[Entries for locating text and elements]
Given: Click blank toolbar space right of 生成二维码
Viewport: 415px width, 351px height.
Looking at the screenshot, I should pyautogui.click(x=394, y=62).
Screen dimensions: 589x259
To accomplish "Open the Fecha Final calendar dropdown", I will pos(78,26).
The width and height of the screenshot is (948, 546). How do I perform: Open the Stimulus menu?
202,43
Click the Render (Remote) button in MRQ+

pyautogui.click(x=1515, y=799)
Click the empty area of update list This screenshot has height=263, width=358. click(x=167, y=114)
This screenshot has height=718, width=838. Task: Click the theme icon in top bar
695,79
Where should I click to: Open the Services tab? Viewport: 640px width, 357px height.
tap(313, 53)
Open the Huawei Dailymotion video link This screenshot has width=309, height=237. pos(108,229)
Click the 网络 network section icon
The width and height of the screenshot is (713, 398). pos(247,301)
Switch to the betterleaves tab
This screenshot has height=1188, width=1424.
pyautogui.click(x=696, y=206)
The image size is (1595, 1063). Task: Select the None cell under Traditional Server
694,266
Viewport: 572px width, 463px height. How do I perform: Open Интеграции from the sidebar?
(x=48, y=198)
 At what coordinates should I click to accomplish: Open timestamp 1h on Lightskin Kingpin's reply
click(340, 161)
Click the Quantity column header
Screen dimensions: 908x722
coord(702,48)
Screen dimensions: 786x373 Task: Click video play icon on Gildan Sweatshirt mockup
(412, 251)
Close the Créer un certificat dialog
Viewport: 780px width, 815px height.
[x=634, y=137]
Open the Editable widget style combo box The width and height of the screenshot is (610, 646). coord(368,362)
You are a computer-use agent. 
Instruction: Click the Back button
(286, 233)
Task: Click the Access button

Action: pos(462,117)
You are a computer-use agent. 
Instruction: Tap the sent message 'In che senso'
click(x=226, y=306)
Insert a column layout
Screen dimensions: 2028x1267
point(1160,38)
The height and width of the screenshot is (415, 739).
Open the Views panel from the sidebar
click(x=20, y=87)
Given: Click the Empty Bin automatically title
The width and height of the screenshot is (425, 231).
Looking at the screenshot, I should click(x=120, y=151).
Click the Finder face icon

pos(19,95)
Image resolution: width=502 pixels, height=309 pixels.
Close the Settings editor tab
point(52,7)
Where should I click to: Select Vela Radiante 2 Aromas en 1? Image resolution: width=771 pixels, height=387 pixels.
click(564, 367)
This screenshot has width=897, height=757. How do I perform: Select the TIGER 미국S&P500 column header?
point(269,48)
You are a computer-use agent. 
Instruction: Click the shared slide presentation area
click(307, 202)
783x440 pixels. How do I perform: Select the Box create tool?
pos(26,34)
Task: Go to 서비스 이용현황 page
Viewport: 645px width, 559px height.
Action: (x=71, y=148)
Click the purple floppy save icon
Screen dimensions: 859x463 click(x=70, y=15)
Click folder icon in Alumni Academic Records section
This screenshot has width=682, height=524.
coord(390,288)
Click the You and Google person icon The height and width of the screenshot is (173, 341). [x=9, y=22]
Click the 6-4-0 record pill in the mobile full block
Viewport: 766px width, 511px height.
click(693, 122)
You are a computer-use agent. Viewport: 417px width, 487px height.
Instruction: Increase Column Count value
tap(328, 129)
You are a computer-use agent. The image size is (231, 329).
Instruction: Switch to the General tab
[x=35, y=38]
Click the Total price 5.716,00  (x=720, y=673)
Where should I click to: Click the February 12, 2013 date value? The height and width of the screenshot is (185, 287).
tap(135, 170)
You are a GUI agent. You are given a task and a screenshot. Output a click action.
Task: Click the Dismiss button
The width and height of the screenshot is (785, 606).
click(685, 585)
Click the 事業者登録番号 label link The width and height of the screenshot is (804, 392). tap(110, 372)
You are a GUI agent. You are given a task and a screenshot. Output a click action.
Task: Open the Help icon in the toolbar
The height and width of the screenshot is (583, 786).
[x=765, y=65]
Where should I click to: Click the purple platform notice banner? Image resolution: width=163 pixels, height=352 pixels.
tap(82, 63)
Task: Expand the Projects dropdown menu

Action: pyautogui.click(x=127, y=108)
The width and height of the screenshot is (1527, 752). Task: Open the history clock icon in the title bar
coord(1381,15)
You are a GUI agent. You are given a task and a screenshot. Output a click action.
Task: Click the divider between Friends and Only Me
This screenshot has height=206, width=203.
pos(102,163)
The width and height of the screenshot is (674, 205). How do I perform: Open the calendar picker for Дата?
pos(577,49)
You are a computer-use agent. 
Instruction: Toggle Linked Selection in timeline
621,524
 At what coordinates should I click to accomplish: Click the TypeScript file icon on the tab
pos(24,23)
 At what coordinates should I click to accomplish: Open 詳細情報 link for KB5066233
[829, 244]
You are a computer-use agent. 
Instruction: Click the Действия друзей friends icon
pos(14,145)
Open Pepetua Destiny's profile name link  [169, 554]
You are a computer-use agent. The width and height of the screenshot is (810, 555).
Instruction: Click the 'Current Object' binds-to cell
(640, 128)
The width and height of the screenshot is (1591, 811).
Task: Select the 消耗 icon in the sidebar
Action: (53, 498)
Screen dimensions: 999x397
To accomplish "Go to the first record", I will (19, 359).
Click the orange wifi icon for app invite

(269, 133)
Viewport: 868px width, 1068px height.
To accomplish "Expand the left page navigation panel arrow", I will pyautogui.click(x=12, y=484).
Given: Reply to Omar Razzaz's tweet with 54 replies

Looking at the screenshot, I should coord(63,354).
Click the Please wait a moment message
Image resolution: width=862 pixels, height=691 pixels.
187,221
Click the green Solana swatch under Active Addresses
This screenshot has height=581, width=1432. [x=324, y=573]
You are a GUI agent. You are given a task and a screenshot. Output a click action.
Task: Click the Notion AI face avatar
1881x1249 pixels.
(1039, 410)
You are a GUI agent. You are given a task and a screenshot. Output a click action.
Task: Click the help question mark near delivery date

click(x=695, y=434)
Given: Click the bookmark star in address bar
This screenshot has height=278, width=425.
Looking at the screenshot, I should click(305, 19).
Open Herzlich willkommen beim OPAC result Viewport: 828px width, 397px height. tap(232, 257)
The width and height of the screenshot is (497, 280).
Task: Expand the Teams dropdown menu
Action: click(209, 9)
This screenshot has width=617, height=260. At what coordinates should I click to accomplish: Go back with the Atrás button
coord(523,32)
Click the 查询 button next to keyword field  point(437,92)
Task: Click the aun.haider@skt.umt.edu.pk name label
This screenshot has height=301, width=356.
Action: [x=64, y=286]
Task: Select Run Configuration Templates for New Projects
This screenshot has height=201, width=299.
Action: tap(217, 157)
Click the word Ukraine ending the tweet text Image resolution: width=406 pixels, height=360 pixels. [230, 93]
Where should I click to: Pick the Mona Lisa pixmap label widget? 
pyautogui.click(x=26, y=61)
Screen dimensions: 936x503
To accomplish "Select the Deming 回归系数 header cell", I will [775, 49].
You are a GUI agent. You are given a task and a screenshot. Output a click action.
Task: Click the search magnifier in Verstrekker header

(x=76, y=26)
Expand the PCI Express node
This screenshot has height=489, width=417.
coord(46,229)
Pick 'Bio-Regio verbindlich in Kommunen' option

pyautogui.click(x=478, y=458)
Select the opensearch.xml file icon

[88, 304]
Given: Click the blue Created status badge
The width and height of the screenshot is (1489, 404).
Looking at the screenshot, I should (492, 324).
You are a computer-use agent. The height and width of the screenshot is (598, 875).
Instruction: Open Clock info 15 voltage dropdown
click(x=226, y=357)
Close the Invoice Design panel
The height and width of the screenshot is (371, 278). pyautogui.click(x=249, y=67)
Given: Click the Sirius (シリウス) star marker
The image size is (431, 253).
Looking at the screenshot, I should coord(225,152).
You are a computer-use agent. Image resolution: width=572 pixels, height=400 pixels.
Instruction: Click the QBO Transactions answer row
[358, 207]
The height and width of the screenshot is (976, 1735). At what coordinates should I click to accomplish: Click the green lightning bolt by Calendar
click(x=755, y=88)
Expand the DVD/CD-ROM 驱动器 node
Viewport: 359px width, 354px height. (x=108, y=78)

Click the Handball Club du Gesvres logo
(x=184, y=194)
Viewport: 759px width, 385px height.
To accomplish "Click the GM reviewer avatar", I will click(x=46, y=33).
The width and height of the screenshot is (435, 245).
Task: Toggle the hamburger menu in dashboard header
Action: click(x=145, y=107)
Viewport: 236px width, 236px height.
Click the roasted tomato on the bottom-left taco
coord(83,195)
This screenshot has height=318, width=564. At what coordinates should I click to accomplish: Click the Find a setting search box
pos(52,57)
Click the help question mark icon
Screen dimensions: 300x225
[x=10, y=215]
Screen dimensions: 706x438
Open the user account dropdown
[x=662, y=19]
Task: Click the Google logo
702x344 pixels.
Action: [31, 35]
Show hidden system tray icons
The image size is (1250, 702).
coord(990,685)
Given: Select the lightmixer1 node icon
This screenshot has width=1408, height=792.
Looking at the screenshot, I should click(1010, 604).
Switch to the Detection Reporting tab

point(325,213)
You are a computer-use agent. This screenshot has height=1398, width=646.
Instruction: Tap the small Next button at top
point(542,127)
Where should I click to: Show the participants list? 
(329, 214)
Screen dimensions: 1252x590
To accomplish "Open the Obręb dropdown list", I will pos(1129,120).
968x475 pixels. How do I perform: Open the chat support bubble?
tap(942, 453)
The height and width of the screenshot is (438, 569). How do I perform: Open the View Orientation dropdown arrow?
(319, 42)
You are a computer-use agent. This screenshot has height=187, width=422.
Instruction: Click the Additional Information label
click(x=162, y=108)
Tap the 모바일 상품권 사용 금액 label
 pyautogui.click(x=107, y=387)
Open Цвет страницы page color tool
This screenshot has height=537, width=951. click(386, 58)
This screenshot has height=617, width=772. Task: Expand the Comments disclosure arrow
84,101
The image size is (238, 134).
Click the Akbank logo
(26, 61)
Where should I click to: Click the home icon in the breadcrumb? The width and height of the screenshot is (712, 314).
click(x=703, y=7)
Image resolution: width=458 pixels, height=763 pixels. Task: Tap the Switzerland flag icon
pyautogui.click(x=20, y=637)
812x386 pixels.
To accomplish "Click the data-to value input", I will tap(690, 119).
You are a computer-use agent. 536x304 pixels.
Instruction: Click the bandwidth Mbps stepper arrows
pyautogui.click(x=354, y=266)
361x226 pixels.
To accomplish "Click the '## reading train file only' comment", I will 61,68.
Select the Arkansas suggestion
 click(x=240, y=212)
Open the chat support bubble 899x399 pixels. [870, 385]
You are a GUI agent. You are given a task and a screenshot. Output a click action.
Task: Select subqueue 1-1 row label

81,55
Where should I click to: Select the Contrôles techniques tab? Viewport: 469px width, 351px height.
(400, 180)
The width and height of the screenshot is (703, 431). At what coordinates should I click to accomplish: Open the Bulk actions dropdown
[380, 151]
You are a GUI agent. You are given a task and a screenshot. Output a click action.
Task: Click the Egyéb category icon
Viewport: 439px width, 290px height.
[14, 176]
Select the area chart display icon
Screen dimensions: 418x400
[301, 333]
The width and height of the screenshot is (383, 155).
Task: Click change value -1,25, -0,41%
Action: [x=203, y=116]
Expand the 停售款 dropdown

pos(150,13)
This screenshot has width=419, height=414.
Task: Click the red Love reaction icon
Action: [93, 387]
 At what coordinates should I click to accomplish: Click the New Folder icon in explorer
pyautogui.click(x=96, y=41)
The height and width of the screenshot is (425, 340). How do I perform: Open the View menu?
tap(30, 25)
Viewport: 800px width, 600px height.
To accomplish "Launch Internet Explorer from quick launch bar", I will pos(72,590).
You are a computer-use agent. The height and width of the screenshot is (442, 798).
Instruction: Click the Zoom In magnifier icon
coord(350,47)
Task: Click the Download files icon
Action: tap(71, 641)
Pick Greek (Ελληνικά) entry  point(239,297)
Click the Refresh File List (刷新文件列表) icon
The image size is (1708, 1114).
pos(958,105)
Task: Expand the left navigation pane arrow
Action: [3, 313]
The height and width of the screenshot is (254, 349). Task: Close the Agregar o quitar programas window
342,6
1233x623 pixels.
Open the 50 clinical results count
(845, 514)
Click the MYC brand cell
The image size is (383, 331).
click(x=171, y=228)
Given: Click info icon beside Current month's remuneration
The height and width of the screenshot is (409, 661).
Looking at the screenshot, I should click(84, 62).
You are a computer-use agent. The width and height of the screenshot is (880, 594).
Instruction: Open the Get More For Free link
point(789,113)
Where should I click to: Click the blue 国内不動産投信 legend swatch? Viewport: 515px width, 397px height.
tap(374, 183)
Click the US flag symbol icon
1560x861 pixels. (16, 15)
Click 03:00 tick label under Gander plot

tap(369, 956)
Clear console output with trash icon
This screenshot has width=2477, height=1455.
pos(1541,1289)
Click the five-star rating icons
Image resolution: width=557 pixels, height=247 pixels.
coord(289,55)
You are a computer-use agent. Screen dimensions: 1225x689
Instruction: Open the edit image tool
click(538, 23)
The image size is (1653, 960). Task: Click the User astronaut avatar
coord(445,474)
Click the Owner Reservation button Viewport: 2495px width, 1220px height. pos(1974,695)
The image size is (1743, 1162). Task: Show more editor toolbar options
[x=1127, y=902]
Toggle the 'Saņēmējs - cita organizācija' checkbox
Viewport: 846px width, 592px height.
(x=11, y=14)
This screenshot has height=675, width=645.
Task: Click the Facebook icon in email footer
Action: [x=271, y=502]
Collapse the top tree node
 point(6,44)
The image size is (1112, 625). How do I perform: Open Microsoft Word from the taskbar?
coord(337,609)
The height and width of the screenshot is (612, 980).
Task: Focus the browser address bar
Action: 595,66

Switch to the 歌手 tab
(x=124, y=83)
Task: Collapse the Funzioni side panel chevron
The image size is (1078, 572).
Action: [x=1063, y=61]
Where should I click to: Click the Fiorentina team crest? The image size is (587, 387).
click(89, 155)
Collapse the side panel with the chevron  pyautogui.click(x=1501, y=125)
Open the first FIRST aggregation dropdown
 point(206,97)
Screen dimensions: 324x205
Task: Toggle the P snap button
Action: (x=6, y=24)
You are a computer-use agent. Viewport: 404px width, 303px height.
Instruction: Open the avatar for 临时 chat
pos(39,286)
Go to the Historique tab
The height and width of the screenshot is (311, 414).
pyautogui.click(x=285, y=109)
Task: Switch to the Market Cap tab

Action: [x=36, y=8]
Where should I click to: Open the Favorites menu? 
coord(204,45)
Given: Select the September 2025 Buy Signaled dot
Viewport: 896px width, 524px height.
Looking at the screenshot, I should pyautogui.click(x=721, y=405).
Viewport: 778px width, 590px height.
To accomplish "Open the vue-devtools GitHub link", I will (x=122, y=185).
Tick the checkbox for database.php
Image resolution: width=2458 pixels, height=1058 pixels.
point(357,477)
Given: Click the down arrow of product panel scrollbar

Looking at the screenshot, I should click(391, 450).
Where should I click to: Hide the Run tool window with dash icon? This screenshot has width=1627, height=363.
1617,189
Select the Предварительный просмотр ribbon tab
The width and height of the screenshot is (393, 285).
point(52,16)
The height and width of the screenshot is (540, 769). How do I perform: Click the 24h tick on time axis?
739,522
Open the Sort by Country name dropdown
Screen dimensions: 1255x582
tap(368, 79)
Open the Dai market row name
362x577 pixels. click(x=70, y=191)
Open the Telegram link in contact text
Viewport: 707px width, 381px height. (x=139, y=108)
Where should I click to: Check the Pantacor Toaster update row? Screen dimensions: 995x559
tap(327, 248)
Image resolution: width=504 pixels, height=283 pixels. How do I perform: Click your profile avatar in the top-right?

▸ What is asked: Copy, word for word, the part of the records above that opens with the line containing "Collapse the side" and closes with the line containing "coord(204,45)".

▸ Exercise output:
Collapse the side panel with the chevron  pyautogui.click(x=1501, y=125)
Open the first FIRST aggregation dropdown
 point(206,97)
Screen dimensions: 324x205
Task: Toggle the P snap button
Action: (x=6, y=24)
You are a computer-use agent. Viewport: 404px width, 303px height.
Instruction: Open the avatar for 临时 chat
pos(39,286)
Go to the Historique tab
The height and width of the screenshot is (311, 414).
pyautogui.click(x=285, y=109)
Task: Switch to the Market Cap tab

Action: [x=36, y=8]
Where should I click to: Open the Favorites menu? 
coord(204,45)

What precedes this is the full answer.